Source data START
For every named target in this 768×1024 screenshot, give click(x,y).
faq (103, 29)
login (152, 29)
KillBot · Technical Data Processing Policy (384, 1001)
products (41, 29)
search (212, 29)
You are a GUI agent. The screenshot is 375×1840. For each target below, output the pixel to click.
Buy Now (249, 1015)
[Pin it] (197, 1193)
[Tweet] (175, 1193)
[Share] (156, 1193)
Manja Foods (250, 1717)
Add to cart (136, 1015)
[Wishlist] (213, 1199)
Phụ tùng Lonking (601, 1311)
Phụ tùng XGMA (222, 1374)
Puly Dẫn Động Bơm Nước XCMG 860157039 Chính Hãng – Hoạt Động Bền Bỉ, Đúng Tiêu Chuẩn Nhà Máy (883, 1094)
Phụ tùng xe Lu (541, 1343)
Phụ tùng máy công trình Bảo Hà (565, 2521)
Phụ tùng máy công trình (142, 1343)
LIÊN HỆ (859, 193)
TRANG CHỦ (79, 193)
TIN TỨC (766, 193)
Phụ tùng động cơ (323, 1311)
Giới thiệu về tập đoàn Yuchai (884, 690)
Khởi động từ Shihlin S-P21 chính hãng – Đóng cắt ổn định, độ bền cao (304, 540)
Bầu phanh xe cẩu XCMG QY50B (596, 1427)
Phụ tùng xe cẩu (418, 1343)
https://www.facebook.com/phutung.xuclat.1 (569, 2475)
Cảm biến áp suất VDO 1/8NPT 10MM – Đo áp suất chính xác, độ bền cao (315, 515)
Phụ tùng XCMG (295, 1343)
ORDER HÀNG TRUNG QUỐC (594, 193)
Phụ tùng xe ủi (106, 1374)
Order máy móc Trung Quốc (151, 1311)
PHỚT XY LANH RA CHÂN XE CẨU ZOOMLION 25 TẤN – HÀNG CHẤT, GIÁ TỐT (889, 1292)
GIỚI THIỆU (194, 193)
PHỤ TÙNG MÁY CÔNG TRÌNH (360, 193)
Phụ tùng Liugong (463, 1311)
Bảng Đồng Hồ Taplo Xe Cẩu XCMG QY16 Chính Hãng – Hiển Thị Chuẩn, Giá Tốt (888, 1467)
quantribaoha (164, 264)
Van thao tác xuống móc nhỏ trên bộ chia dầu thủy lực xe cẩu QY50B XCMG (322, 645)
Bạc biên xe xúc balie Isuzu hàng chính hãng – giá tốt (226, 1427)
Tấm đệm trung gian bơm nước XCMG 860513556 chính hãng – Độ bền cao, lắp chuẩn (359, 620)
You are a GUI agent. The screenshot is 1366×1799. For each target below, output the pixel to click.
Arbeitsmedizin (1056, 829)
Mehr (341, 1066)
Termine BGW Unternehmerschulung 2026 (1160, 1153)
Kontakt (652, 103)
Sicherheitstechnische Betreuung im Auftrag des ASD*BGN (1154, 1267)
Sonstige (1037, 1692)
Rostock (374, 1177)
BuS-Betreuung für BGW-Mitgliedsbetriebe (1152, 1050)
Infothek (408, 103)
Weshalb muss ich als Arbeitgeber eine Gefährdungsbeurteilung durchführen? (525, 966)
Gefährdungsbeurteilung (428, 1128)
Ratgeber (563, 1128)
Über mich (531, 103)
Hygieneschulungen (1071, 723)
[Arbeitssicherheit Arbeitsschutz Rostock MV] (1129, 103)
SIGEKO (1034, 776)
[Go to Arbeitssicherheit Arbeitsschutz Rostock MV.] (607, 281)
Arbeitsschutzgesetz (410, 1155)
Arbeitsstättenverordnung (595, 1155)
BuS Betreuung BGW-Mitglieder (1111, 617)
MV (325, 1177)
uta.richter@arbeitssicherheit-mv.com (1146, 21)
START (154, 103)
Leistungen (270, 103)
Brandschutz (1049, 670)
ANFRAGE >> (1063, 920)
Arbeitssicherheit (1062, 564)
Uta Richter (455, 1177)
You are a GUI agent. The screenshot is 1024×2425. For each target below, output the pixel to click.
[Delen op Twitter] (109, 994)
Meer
Source data END
What to work on: Please output the lines of the listing above that fall in the stretch from the one with "Bầu phanh xe cẩu XCMG QY50B (596, 1427)" through the one with "SIGEKO (1034, 776)", exactly and only those.

Answer box:
Bầu phanh xe cẩu XCMG QY50B (596, 1427)
Phụ tùng xe cẩu (418, 1343)
https://www.facebook.com/phutung.xuclat.1 (569, 2475)
Cảm biến áp suất VDO 1/8NPT 10MM – Đo áp suất chính xác, độ bền cao (315, 515)
Phụ tùng XCMG (295, 1343)
ORDER HÀNG TRUNG QUỐC (594, 193)
Phụ tùng xe ủi (106, 1374)
Order máy móc Trung Quốc (151, 1311)
PHỚT XY LANH RA CHÂN XE CẨU ZOOMLION 25 TẤN – HÀNG CHẤT, GIÁ TỐT (889, 1292)
GIỚI THIỆU (194, 193)
PHỤ TÙNG MÁY CÔNG TRÌNH (360, 193)
Phụ tùng Liugong (463, 1311)
Bảng Đồng Hồ Taplo Xe Cẩu XCMG QY16 Chính Hãng – Hiển Thị Chuẩn, Giá Tốt (888, 1467)
quantribaoha (164, 264)
Van thao tác xuống móc nhỏ trên bộ chia dầu thủy lực xe cẩu QY50B XCMG (322, 645)
Bạc biên xe xúc balie Isuzu hàng chính hãng – giá tốt (226, 1427)
Tấm đệm trung gian bơm nước XCMG 860513556 chính hãng – Độ bền cao, lắp chuẩn (359, 620)
You are a GUI agent. The screenshot is 1366×1799. For each target below, output the pixel to click.
Arbeitsmedizin (1056, 829)
Mehr (341, 1066)
Termine BGW Unternehmerschulung 2026 (1160, 1153)
Kontakt (652, 103)
Sicherheitstechnische Betreuung im Auftrag des ASD*BGN (1154, 1267)
Sonstige (1037, 1692)
Rostock (374, 1177)
BuS-Betreuung für BGW-Mitgliedsbetriebe (1152, 1050)
Infothek (408, 103)
Weshalb muss ich als Arbeitgeber eine Gefährdungsbeurteilung durchführen? (525, 966)
Gefährdungsbeurteilung (428, 1128)
Ratgeber (563, 1128)
Über mich (531, 103)
Hygieneschulungen (1071, 723)
[Arbeitssicherheit Arbeitsschutz Rostock MV] (1129, 103)
SIGEKO (1034, 776)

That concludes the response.